Aliás, isto é tão evidente que os mesmos comentadores desportivos que tanto se queixam da falta de competitividade da liga portuguesa, são os mesmos que reduzem, no seu comentário desportivo, a liga portuguesa aos jogos do Benfica, Sporting e Porto, como se os outros clubes não existissem. E, em boa verdade, não existem.

Barça e Madrid têm 33% dos adeptos espanhóis e concentrados na região de Madrid e Catalunha. O United, Liverpool, Chelsea e City não chegam aos 30% de adeptos ingleses e estão concentrados em torno das suas cidades.

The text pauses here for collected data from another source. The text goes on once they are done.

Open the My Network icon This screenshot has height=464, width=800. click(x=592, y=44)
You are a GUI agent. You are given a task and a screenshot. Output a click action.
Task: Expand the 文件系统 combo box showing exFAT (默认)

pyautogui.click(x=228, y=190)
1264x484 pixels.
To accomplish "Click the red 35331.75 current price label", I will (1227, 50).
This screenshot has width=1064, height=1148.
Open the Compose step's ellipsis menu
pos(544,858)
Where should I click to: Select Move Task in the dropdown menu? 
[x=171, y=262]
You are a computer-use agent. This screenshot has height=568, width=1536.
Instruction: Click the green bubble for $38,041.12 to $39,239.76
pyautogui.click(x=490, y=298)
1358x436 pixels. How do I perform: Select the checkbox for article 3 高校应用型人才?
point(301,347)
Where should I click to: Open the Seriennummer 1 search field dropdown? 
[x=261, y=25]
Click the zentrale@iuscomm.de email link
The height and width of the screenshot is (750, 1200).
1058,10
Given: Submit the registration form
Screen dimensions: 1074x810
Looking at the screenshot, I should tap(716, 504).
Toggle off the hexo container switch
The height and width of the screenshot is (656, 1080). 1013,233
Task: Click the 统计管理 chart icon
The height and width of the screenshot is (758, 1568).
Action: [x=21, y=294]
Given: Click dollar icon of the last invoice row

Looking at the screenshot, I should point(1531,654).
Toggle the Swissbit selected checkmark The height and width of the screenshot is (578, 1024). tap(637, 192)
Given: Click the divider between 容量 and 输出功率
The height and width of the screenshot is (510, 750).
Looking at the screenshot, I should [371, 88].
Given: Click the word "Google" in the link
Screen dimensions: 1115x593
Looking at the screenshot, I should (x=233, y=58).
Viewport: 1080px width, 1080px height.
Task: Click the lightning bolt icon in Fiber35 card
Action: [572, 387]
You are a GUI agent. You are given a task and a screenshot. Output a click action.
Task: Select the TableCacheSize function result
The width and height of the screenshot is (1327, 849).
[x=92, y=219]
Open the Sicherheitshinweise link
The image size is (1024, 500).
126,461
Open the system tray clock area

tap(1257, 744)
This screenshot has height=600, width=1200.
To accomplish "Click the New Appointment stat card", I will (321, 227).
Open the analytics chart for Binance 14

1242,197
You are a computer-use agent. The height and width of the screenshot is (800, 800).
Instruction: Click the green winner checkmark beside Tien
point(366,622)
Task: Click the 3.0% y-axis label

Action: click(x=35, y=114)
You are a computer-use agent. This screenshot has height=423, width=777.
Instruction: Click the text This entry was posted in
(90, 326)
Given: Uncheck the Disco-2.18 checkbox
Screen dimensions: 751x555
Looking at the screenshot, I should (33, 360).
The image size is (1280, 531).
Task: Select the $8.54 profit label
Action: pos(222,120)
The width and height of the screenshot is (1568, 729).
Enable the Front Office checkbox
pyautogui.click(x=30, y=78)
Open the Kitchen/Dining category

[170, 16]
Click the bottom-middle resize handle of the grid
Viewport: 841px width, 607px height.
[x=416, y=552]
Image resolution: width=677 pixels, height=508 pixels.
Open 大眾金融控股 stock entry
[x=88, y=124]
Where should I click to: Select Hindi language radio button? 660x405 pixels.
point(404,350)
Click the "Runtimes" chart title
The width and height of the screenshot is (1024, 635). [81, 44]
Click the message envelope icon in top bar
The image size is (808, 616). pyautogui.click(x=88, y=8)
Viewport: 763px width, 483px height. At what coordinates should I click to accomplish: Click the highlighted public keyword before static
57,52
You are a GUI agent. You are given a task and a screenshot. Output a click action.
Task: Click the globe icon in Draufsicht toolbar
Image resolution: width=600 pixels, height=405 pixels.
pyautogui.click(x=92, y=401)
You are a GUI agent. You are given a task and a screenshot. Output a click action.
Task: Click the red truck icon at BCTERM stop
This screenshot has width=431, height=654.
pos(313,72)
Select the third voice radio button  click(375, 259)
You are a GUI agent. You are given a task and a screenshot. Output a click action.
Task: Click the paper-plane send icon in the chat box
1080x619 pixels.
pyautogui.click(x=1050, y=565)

Ora, nestas circunstâncias, é extremamente fácil aos presidentes e às direcções das diferentes ligas europeias impor regras aos clubes grandes, mas que representam apenas 30% dos adeptos, quando se está do lado dos clubes que representam a maioria dos adeptos (70%) e a maioria das cidades de um país.

Em Portugal, pelo contrário, Benfica, Sporting e Porto representam 95% dos adeptos espalhados por todo o país, o que significa que não há ninguém que seja capaz de lhes impor o que quer que seja, porque eles representam a totalidade dos adeptos, das cidades e das regiões do nosso país.

O mesmo se passa a nível da governação. Paris, Londres, Madrid, Berlim e Roma são muito maiores do que Lisboa e Porto. Qual é que é a diferença? É que, nos outros países da Europa, as outras cidades e regiões, no seu conjunto, têm mais deputados do que as duas maiores cidades de cada país, ao contrário do que sucede em Portugal onde as regiões de Lisboa (Lisboa e Setúbal) e Porto (Porto, Aveiro e Braga) têm, praticamente, a totalidade dos deputados.

Ora, como qualquer pessoa percebe, numa democracia, assim como num liga de futebol, não é possível exigir aos dirigentes políticos e desportivos que afrontem a maioria que os suporta, apoia e elegeu, sob pena de caírem, de imediato, do poleiro. Como é óbvio.

Não vale, pois, a pena continuar com estas ladainhas de nos querermos comparar e aproximar dos modelos europeus, quando a configuração do nosso parlamento e da nossa liga não permitem qualquer reforma estrutural, porque o peso dos votos está precisamente do lado das regiões e dos clubes mais poderosos, que não estão interessados, como é óbvio, em perder ou ceder parte do seu poder.